If President Clinton and liberal Democrats persist in giving Black Lives Matter the cold shoulder, trouble will surely ensue, as BLM enjoys the support of a majority of Black voters, as well as wide support among white progressives, as a legitimate movement for Black lives.
President Clinton will not only have to deal with the protests in North Dakota, but also the fallout from the poisoning of the water in Flint, Detroit, and all the other places where minorities are subjected to pollution because corrupt officials made decisions that profit corporations over people. In North Dakota, state and federal law enforcement are brutalizing demonstrators as they protect corporations. I just can’t with that.
Clinton would be best served in adopting Senator Bernie Sanders’ “Platform for Racial Justice” as a starting policy and working with BLM and other civil rights groups to improve on it. Doing anything less will be detrimental to the future of the Democratic Party in the long-term.
WikiLeaks laid bare all that is wrong with the DNC. During one of the primary debates, Hillary Clinton said something akin to “this is my Democratic party, I’ve worked hard to build it into what it is.” Based on what we’ve seen this past year, there is little hope Clinton will do anything to reform the party without a strong progressive showing at the polls today. Many progressive Democrats left after the convention. They just couldn’t with that.
The survival of the movement Bernie Sanders built with his candidacy hinges upon the election of all of the candidates sponsored by Our Revolution. Without a strong, effective progressive opposition to establishment Democrats, progressives voters will either continue to gravitate towards third parties like the Greens, or leave the party and join the ranks of independent voters. If everything we’ve learned from the WikiLeaks dumps is any indication, progressives may be in for a losing fight against the establishment. After this past year, they just can’t with that!
In broadcasts and posts from his public Facebook account, Robert Reich has been talking about the possibility of the creation of a new progressive party since late Spring 2016. Reich will be joining Representative Keith Ellison for a post-election debrief conference call. Click the image below to sign up.
I will be voting Progressive all the way down-ballot, blanking out in races in which there is no progressive representation. I will do so without any feelings of guilt and in the knowledge that our consistent progressive votes are crucial in order to safeguard the future. This is the last election in which I will vote as a Democrat. I just can’t with that!

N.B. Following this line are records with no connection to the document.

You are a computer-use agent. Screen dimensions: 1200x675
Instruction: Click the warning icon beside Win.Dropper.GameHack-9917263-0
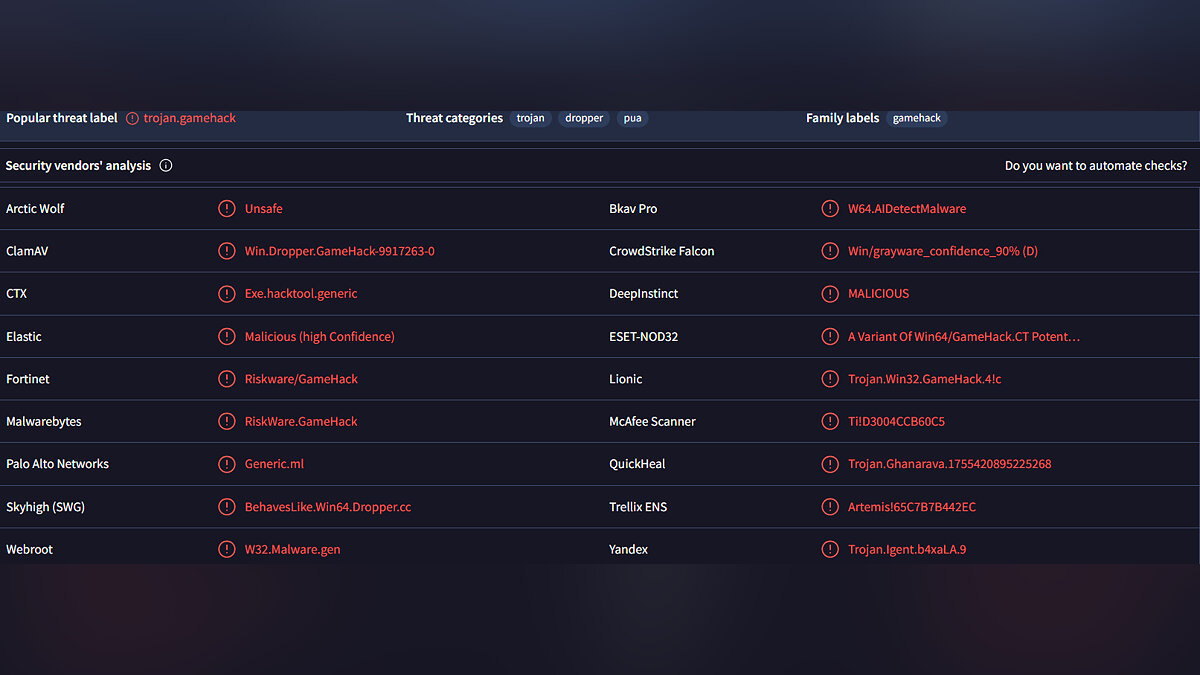click(227, 251)
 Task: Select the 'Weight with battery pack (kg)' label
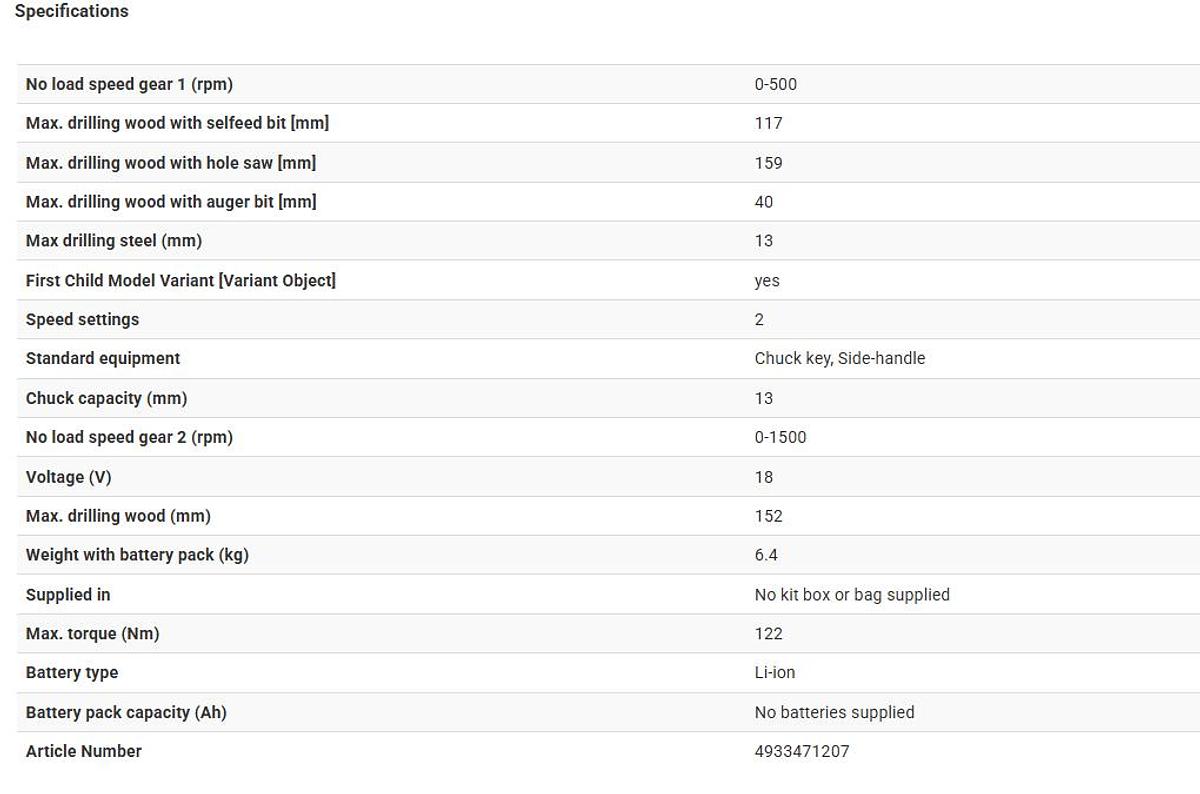tap(137, 555)
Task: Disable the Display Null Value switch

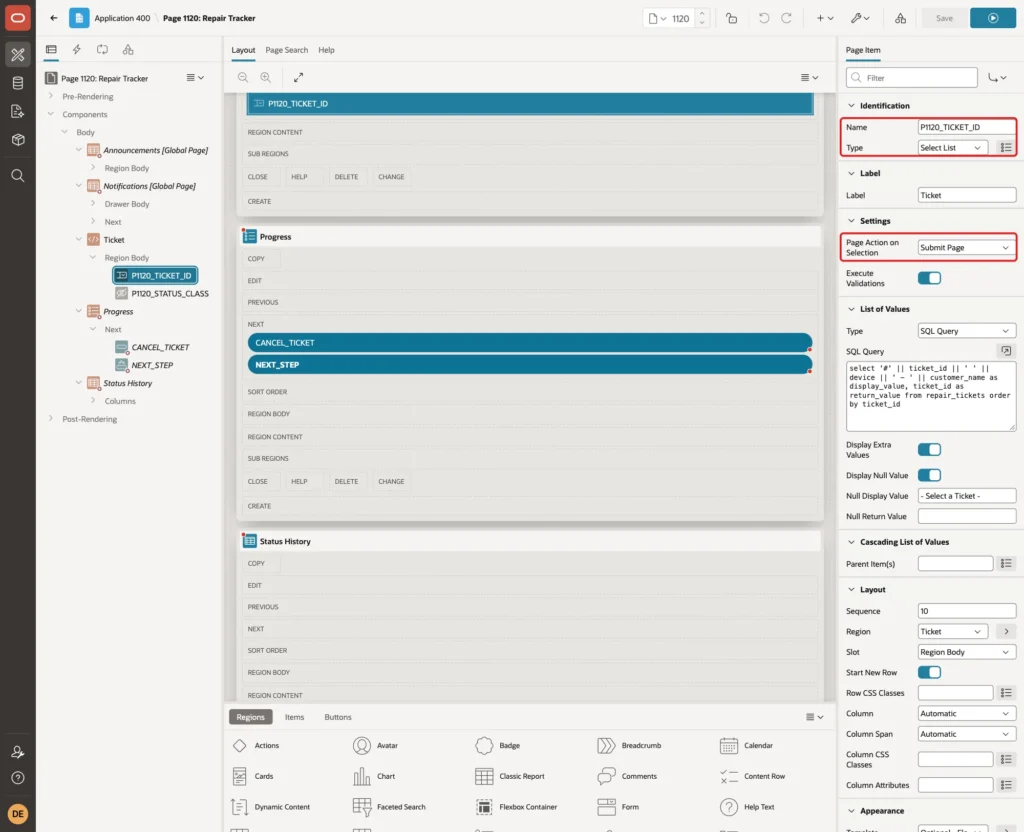Action: [929, 475]
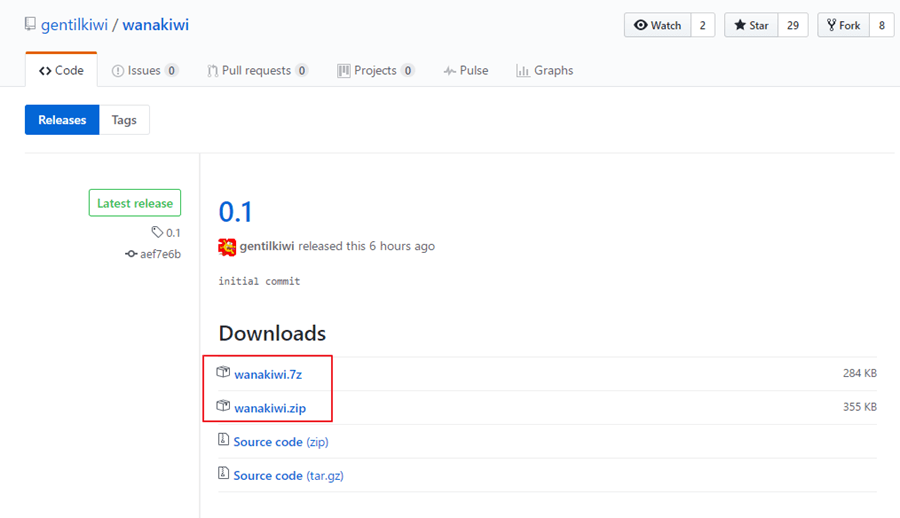Click the commit icon beside aef7e6b
The width and height of the screenshot is (900, 518).
[131, 254]
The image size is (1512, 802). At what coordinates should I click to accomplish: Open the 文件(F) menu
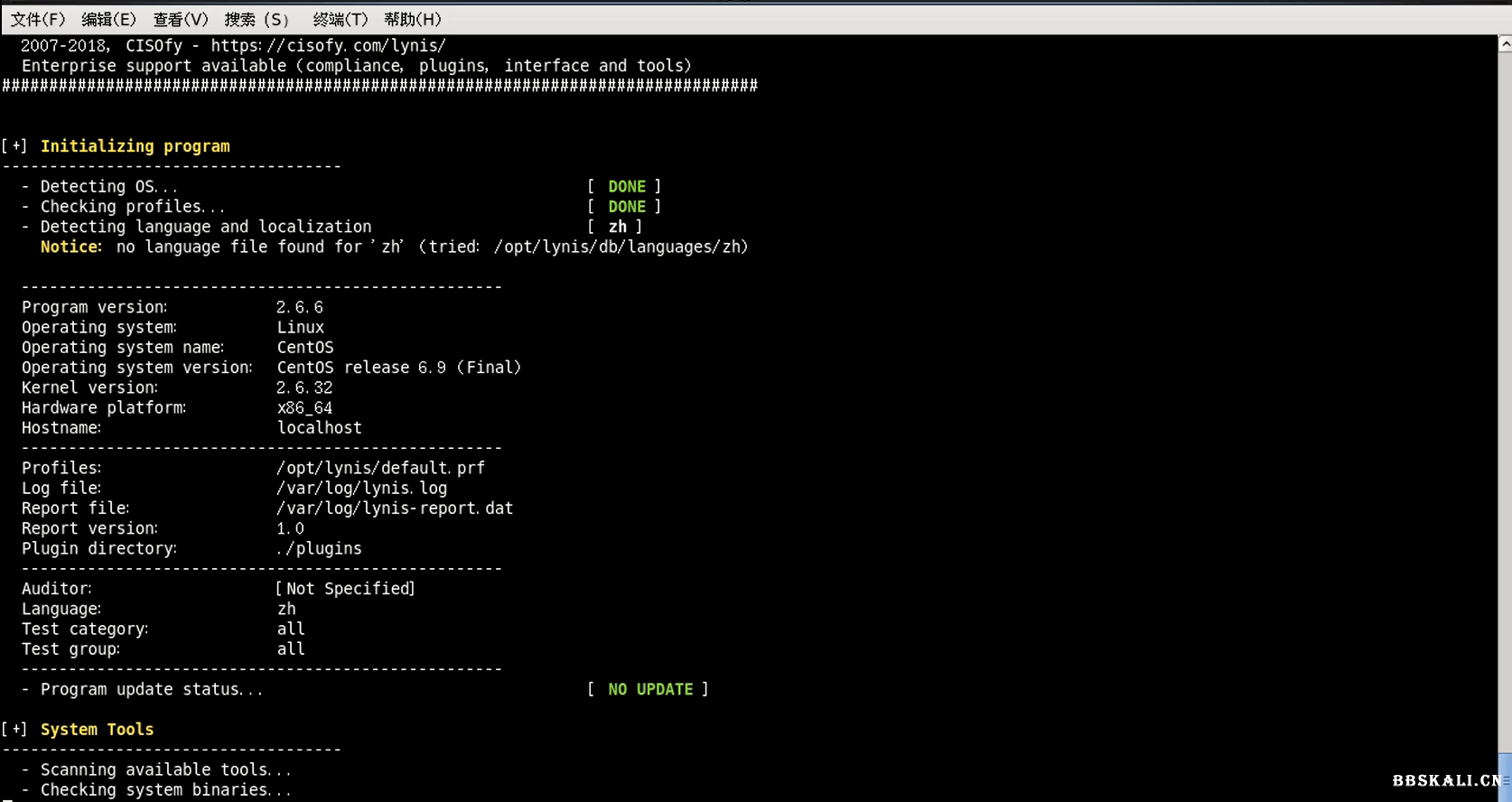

This past year has thrown into question for millions of progressives whether the Democratic party was really with us all these decades. Seeing in black and white the extent of the collusion to keep out the left wing of the party, the degree to which high level members are beholden to corporate interests and the fact that Hillary Clinton never really had any intention of following through on her campaign promises has sealed the deal for many progressives. I am one of them.
The Democratic party betrayed us. Millions of disgusted progressives will most likely vote responsibly one last time. Consider this vote our way of turning out the lights on our way out.